● TASK STATEMENT
Counting from the line that holds "Những chương trình", return each line exactly, through and including the last line of the entries.

Collected data entries

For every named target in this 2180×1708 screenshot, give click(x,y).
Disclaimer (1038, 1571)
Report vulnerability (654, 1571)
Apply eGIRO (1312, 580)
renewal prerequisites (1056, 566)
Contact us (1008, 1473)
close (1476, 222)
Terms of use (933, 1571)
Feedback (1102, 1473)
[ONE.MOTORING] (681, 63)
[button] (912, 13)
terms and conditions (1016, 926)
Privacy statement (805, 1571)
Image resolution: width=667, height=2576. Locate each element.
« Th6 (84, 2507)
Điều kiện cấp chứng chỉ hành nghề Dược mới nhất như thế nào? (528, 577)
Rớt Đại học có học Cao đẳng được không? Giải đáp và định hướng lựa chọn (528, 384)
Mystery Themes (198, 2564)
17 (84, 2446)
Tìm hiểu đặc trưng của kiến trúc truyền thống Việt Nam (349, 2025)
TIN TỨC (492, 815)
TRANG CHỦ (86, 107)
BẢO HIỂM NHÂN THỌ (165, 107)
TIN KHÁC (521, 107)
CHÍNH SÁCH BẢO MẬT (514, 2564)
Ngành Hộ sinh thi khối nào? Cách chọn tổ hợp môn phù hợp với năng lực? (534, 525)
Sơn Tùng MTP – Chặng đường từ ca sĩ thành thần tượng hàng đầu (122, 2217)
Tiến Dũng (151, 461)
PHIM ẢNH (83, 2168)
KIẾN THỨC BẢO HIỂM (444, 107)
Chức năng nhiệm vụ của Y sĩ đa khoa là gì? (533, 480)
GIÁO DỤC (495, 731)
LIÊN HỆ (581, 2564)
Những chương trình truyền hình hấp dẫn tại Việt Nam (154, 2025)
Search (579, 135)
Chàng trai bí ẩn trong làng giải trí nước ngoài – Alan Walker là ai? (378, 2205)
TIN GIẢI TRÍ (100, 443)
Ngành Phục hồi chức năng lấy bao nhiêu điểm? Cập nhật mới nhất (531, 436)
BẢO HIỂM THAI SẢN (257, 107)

● RESPONSE
Những chương trình truyền hình hấp dẫn tại Việt Nam (154, 2025)
Search (579, 135)
Chàng trai bí ẩn trong làng giải trí nước ngoài – Alan Walker là ai? (378, 2205)
TIN GIẢI TRÍ (100, 443)
Ngành Phục hồi chức năng lấy bao nhiêu điểm? Cập nhật mới nhất (531, 436)
BẢO HIỂM THAI SẢN (257, 107)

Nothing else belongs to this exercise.